Bubble Class teacher added

The $236,000 increase in state aid is relatively small in terms of Haldane’s budget overall, amounting to about 1 percent of spending in 2013-14, however it enabled administration and trustees to reinstate some items that previously had been cut, most notably funding for an additional teacher for next year’s unusually large third-grade “bubble class.”

With 75 third-grade students registered at present, a fourth teacher will be hired. Superintendent of Schools Mark Villanti said that if registration falls below the current level, they will have to reevaluate that hire, which would not occur until after the referendum.

Other items put back into the budget include funding an increase in Internet bandwidth, appropriation for an internal audit and partial reinstatement of textbook purchases.
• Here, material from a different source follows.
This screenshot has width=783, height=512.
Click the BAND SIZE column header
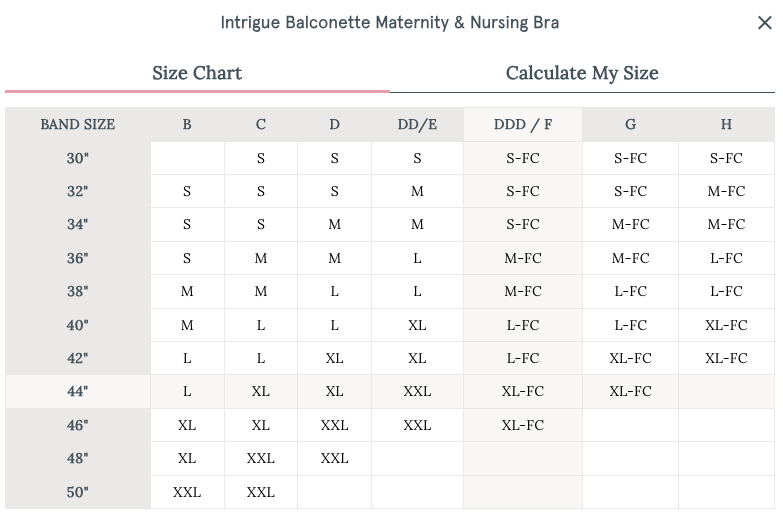coord(78,125)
One teacher’s-aide position was also reinstated.

The May budget referendum will include two propositions to be voted on separately from the proposed spending plan — one to fund the purchase of a 30-passenger bus and another to fund upgraded security on the Haldane campus.

Debating the tax levy

School Board President Michael Junjulas was unable to attend the meeting due to illness but participated via computer link. He was not permitted to vote on agenda items as required by state law. Vice President Gillian Thorpe and Trustees Evan Schwartz, Peter Henderson and Jon Champlin voted unanimously in favor of the spending plan after lengthy discussion.

Haldane School Board Vice President Gillian Thorpe chaired the meeting on April 3.  Photo by M. Turton

Haldane School Board Vice President Gillian Thorpe chaired the meeting on April 3. 
Photo by M. Turton

Initially, Schwartz and Henderson both argued that spending should be cut in order to reduce the tax levy increase, even if only by a small amount. Referring to the previous budget proposal, Schwartz said: “We said that education would not be hurt. Then there is an infusion of funds … and now we’re reinstating items, but with no change in the tax rate. People may have a problem with that.”
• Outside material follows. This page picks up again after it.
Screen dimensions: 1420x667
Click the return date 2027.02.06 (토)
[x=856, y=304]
He suggested that the tax rate be lowered slightly and that some of the new revenue be shifted to reserves. Henderson agreed, though he said that he supported funding the teacher for the bubble class. “We should make an effort to move some funds to decrease the tax levy somewhat.”

Champlin said he understood Schwartz’s and Henderson’s point of view, but “we got push-back from the community about the things that are important to us education-wise,” including funding the bubble-class teacher. He said that reducing spending would mean taking away the increased bandwidth and new textbooks.

Final decisions in August

Junjulas presented the argument that moved trustees to vote in favor of the spending plan. “I’d love to see the tax rate go down, but we don’t know what the rate will be until August. Yes, lower the tax rate come August, but right now, we have to show the higher number.” He said that, should the bubble class not be funded, or if assessed property values are favorable, “Give it back to the taxpayers” in the form of a lower tax levy rate.
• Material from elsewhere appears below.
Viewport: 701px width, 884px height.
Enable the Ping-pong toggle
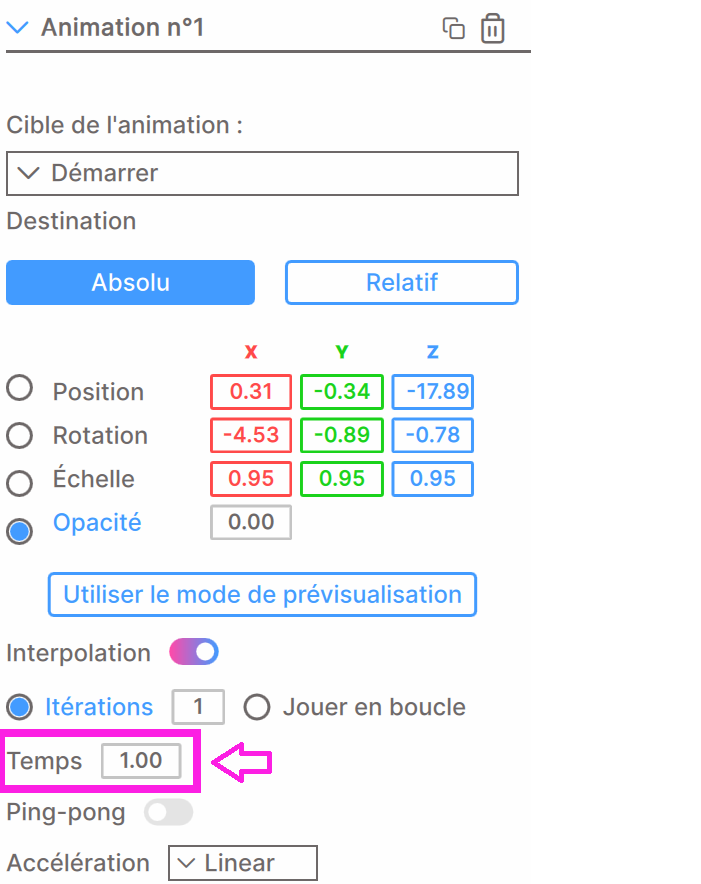(169, 812)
Villanti said that, depending on the new property tax assessments, $70,000 from the new, unallocated funds could be used to reduce the tax levy by slightly less than 0.5 percent.

Business Manager Anne Dinio stressed that if funds are removed from the spending plan, such as for the bubble class, “You can’t add it back in” after the referendum. Spending can be decreased but not increased after voters approve a budget. “If you want to reduce the tax levy by $70,000, you do that in August.”

Trustees agreed that they are looking at a tax levy increase, the exact amount of which will not be known until August but which will likely be roughly 2.3 to 2.83 percent. Villanti said, “Our track record every year has been (to come in) less than the estimated tax lay rate.”

Back to school

Villanti reviewed next year’s school calendar, which has students returning to class on Friday, Sept. 6. He said that resuming classes on a Friday has worked well. “Attendance was good last year. Friday takes care of all the routine startup, and kids come back Monday ready to work.”